▶ WHAT IS BEING ASKED
Reproduce every one of the rows below verbatim, keeping each character and line unchanged.

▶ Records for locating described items

_ _ _

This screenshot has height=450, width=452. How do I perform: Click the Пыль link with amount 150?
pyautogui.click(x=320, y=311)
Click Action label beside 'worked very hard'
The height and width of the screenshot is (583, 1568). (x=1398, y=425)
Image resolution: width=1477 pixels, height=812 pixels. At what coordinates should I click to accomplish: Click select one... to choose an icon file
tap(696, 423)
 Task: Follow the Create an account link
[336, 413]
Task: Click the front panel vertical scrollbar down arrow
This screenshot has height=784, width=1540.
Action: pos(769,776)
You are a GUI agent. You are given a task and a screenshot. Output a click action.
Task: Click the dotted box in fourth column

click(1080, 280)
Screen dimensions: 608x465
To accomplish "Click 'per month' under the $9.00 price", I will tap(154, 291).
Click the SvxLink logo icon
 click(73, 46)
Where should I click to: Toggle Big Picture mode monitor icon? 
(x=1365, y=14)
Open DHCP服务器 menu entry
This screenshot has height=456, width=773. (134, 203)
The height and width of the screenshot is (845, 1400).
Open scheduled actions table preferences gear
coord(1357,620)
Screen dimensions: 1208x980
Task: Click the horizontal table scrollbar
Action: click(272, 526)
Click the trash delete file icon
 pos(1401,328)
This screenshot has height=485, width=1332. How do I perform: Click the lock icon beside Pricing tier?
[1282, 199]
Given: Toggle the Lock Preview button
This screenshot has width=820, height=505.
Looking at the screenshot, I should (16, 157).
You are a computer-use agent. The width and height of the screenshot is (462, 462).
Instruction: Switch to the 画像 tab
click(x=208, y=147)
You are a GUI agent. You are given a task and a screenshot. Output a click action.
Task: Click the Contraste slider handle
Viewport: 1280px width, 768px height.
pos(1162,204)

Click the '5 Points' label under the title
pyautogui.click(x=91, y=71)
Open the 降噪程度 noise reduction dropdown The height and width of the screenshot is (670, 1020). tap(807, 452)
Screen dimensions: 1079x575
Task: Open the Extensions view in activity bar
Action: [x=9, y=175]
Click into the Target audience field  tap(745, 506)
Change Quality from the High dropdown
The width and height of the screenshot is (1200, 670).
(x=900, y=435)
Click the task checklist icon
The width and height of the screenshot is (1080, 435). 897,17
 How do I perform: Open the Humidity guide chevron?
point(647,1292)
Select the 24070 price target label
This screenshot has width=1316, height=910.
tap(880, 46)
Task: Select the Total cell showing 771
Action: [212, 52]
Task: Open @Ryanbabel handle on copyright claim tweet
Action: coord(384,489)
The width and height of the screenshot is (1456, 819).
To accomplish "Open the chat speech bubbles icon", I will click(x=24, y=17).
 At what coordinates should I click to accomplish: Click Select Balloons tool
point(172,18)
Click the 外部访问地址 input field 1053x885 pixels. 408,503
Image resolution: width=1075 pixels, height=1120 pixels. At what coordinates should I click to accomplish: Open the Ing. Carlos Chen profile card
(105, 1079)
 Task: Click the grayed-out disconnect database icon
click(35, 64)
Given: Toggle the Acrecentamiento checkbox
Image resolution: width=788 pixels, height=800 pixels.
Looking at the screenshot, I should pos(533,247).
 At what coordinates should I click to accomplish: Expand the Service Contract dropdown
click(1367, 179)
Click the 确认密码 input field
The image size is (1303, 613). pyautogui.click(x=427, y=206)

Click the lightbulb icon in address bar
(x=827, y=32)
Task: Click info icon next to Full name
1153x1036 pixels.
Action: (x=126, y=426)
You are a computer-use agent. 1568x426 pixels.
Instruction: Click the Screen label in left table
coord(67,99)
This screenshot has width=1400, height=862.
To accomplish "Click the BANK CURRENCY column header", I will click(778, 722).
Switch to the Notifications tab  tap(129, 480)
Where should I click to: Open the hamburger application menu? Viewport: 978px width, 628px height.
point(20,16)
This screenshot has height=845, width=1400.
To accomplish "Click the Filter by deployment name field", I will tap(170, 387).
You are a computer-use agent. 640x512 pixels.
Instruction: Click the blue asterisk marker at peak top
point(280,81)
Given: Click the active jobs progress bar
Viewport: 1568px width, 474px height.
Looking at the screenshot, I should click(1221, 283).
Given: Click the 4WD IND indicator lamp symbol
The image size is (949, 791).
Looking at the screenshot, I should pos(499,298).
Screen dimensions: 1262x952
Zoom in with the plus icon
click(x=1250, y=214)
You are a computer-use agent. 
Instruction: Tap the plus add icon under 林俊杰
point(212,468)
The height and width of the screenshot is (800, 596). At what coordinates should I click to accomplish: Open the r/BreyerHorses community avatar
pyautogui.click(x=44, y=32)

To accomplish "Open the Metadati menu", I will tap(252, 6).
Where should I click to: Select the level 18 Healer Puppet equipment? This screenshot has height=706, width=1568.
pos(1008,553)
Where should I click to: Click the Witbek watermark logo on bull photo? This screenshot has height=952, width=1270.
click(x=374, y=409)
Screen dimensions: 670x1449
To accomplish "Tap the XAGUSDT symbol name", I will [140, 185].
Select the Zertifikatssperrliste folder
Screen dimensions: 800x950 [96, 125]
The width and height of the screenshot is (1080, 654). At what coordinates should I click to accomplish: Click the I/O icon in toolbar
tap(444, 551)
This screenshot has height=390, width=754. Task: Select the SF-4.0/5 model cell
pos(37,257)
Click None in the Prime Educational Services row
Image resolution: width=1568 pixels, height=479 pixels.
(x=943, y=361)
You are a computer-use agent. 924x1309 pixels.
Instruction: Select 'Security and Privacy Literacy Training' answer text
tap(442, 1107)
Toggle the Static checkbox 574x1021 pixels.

_ _ _

▶ OUTPUT FOR THIS EXERCISE
This screenshot has height=450, width=452. How do I perform: Click the Пыль link with amount 150?
pyautogui.click(x=320, y=311)
Click Action label beside 'worked very hard'
The height and width of the screenshot is (583, 1568). (x=1398, y=425)
Image resolution: width=1477 pixels, height=812 pixels. At what coordinates should I click to accomplish: Click select one... to choose an icon file
tap(696, 423)
 Task: Follow the Create an account link
[336, 413]
Task: Click the front panel vertical scrollbar down arrow
This screenshot has height=784, width=1540.
Action: pos(769,776)
You are a GUI agent. You are given a task and a screenshot. Output a click action.
Task: Click the dotted box in fourth column

click(1080, 280)
Screen dimensions: 608x465
To accomplish "Click 'per month' under the $9.00 price", I will tap(154, 291).
Click the SvxLink logo icon
 click(73, 46)
Where should I click to: Toggle Big Picture mode monitor icon? 
(x=1365, y=14)
Open DHCP服务器 menu entry
This screenshot has height=456, width=773. (134, 203)
The height and width of the screenshot is (845, 1400).
Open scheduled actions table preferences gear
coord(1357,620)
Screen dimensions: 1208x980
Task: Click the horizontal table scrollbar
Action: click(272, 526)
Click the trash delete file icon
 pos(1401,328)
This screenshot has height=485, width=1332. How do I perform: Click the lock icon beside Pricing tier?
[1282, 199]
Given: Toggle the Lock Preview button
This screenshot has width=820, height=505.
Looking at the screenshot, I should (16, 157).
You are a computer-use agent. The width and height of the screenshot is (462, 462).
Instruction: Switch to the 画像 tab
click(x=208, y=147)
You are a GUI agent. You are given a task and a screenshot. Output a click action.
Task: Click the Contraste slider handle
Viewport: 1280px width, 768px height.
pos(1162,204)

Click the '5 Points' label under the title
pyautogui.click(x=91, y=71)
Open the 降噪程度 noise reduction dropdown The height and width of the screenshot is (670, 1020). tap(807, 452)
Screen dimensions: 1079x575
Task: Open the Extensions view in activity bar
Action: [x=9, y=175]
Click into the Target audience field  tap(745, 506)
Change Quality from the High dropdown
The width and height of the screenshot is (1200, 670).
(x=900, y=435)
Click the task checklist icon
The width and height of the screenshot is (1080, 435). 897,17
 How do I perform: Open the Humidity guide chevron?
point(647,1292)
Select the 24070 price target label
This screenshot has width=1316, height=910.
tap(880, 46)
Task: Select the Total cell showing 771
Action: [212, 52]
Task: Open @Ryanbabel handle on copyright claim tweet
Action: coord(384,489)
The width and height of the screenshot is (1456, 819).
To accomplish "Open the chat speech bubbles icon", I will click(x=24, y=17).
 At what coordinates should I click to accomplish: Click Select Balloons tool
point(172,18)
Click the 外部访问地址 input field 1053x885 pixels. 408,503
Image resolution: width=1075 pixels, height=1120 pixels. At what coordinates should I click to accomplish: Open the Ing. Carlos Chen profile card
(105, 1079)
 Task: Click the grayed-out disconnect database icon
click(35, 64)
Given: Toggle the Acrecentamiento checkbox
Image resolution: width=788 pixels, height=800 pixels.
Looking at the screenshot, I should pos(533,247).
 At what coordinates should I click to accomplish: Expand the Service Contract dropdown
click(1367, 179)
Click the 确认密码 input field
The image size is (1303, 613). pyautogui.click(x=427, y=206)

Click the lightbulb icon in address bar
(x=827, y=32)
Task: Click info icon next to Full name
1153x1036 pixels.
Action: (x=126, y=426)
You are a computer-use agent. 1568x426 pixels.
Instruction: Click the Screen label in left table
coord(67,99)
This screenshot has width=1400, height=862.
To accomplish "Click the BANK CURRENCY column header", I will click(778, 722).
Switch to the Notifications tab  tap(129, 480)
Where should I click to: Open the hamburger application menu? Viewport: 978px width, 628px height.
point(20,16)
This screenshot has height=845, width=1400.
To accomplish "Click the Filter by deployment name field", I will tap(170, 387).
You are a computer-use agent. 640x512 pixels.
Instruction: Click the blue asterisk marker at peak top
point(280,81)
Given: Click the active jobs progress bar
Viewport: 1568px width, 474px height.
Looking at the screenshot, I should click(1221, 283).
Given: Click the 4WD IND indicator lamp symbol
The image size is (949, 791).
Looking at the screenshot, I should pos(499,298).
Screen dimensions: 1262x952
Zoom in with the plus icon
click(x=1250, y=214)
You are a computer-use agent. 
Instruction: Tap the plus add icon under 林俊杰
point(212,468)
The height and width of the screenshot is (800, 596). At what coordinates should I click to accomplish: Open the r/BreyerHorses community avatar
pyautogui.click(x=44, y=32)

To accomplish "Open the Metadati menu", I will tap(252, 6).
Where should I click to: Select the level 18 Healer Puppet equipment? This screenshot has height=706, width=1568.
pos(1008,553)
Where should I click to: Click the Witbek watermark logo on bull photo? This screenshot has height=952, width=1270.
click(x=374, y=409)
Screen dimensions: 670x1449
To accomplish "Tap the XAGUSDT symbol name", I will [140, 185].
Select the Zertifikatssperrliste folder
Screen dimensions: 800x950 [96, 125]
The width and height of the screenshot is (1080, 654). At what coordinates should I click to accomplish: Click the I/O icon in toolbar
tap(444, 551)
This screenshot has height=390, width=754. Task: Select the SF-4.0/5 model cell
pos(37,257)
Click None in the Prime Educational Services row
Image resolution: width=1568 pixels, height=479 pixels.
(x=943, y=361)
You are a computer-use agent. 924x1309 pixels.
Instruction: Select 'Security and Privacy Literacy Training' answer text
tap(442, 1107)
Toggle the Static checkbox 574x1021 pixels.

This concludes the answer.